→ **OBJECTIF DU TRAVAIL**: Recopiez à l’identique le passage de l’article ci-dessous sur les cuisiniers lyonnais et les réseaux sociaux compris entre « Mon resto sur » et « Mais pas seulement. », ces deux extrémités incluses.

→ **TEXTE PRÉSENTÉ**:
---

Capture d’écran de la page Facebook “Paul Bocuse – Le restaurant gastronomique”
Capture d’écran de la page Facebook “Paul Bocuse – Le restaurant gastronomique”

Mon resto sur Insta : les cuisiniers lyonnais à l’heure des réseaux

Aujourd’hui, la cuisine ne se joue plus uniquement derrière les fourneaux et ne suffit plus à remplir son restaurant. Le cuisinier doit faire parler de lui et travailler son image. Une présence médiatique orchestrée par des pros de la com’. Mais pas seulement.

Et si l’instagramabilité (à quand l’entrée dans le dico ?) était en train de devenir le premier critère pour choisir son restaurant, bien plus que ce qu’on y mange. Il faut bien le reconnaître, on vit une époque sous écran, sous perfusion de pixels. Et la bouffe ne fait pas exception. Bien au contraire. Instagram est aujourd’hui le réseau social numéro un du partage de contenus visuels. “Il y a un certain exhibitionnisme culinaire, admet l’instagrameur culinaire lyonnais GastroGone, alias Guillaume Garcia. Il peut y avoir pas mal de “what’s the fuck !” sur le réseau avec des fake influenceurs, mais globalement Instagram est un passage obligé pour un chef.” La nourriture fait partie des thèmes préférés des 14 millions d’utilisateurs actifs en France (21 % de la population totale). On peut donc considérer qu’un Français sur cinq partage des photos de ce qu’il mange sur les réseaux sociaux. Depuis la création de la plateforme, il y a huit ans, le mot-clé #food a été posté plus de 250 millions de fois. Bienvenue dans l’univers du food porn, les chefs devenant, de fait, des food porn stars*.

Conscientisation des réseaux sociaux

Mais tous les cuisiniers ne sont pas comme Sébastien Bouillet, qui poste lui-même quotidiennement sur son compte Instagram (45 500 abonnés, n° 2 derrière Bocuse à Lyon). C’est là que la com’ a son rôle à jouer. Comme à peu près chaque matin, Alexandra partage sur Instagram la photo qu’elle a prise quelques heures plus tôt chez Daniel & Denise : ce jour-là, deux cent cinquante bocaux de tomates d’été Roma préparées par les chefs du bouchon étoilé lyonnais, avec cette légende : “Le vrai goût des tomates cuites au naturel en bocal”. “La conscientisation des réseaux sociaux, les cuisiniers l’ont”, explique la community manager de l’agence de communication et de relations presse culinaires Camille Carlier. Avec plus de 6 300 abonnés sur son compte Instagram, Daniel & Denise est le sixième restaurant le plus suivi en ville. S’il reste difficile de mesurer l’impact des réseaux sociaux, il n’empêche que c’est l’une des rares tables lyonnaises dont le taux de remplissage avoisine les 90 %. “C’est important d’être sur les réseaux sociaux, ça permet de créer de l’actu et de faire parler de toi”, reconnaît le cuisinier Joseph Viola.

---

→ **EXTRAIT DE DONNÉES**:
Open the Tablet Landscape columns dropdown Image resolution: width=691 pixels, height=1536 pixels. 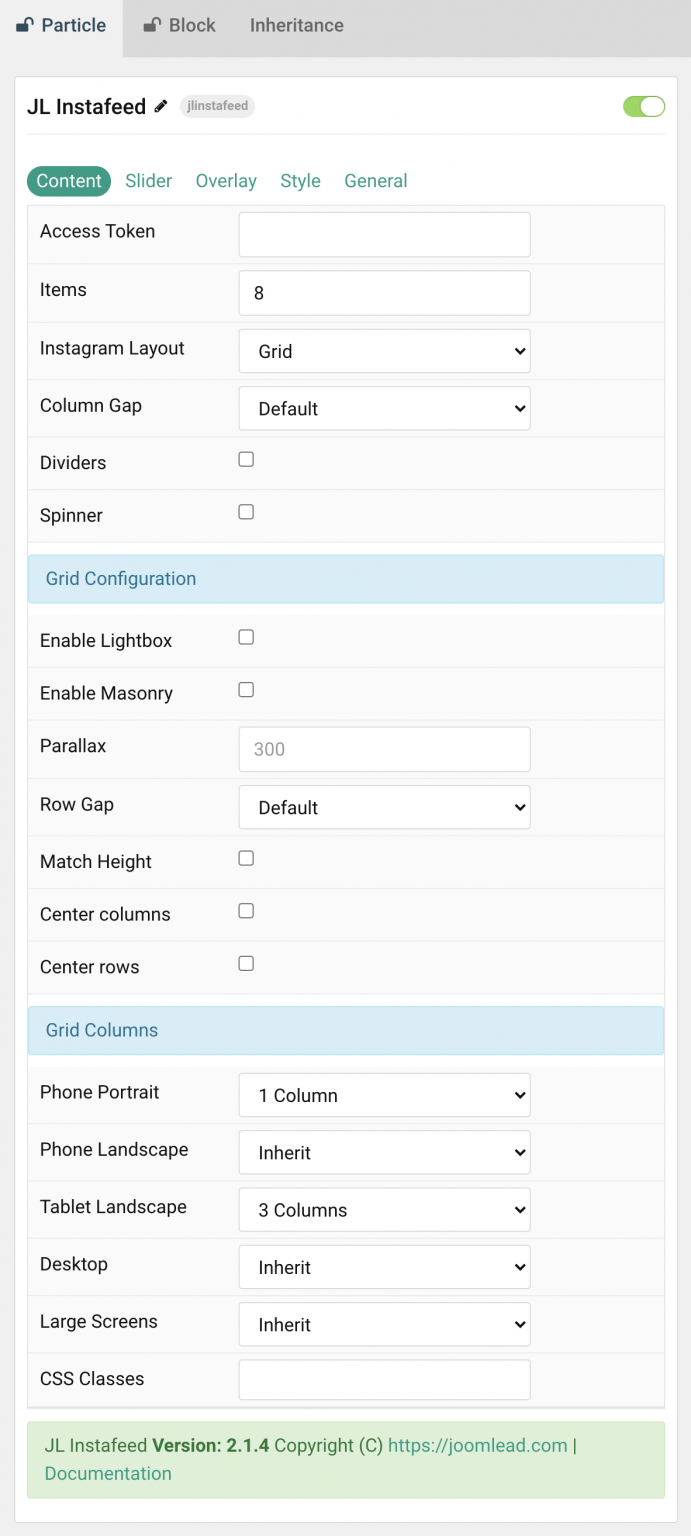384,1210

---

→ **RÉSULTAT ATTENDU**:
Mon resto sur Insta : les cuisiniers lyonnais à l’heure des réseaux

Aujourd’hui, la cuisine ne se joue plus uniquement derrière les fourneaux et ne suffit plus à remplir son restaurant. Le cuisinier doit faire parler de lui et travailler son image. Une présence médiatique orchestrée par des pros de la com’. Mais pas seulement.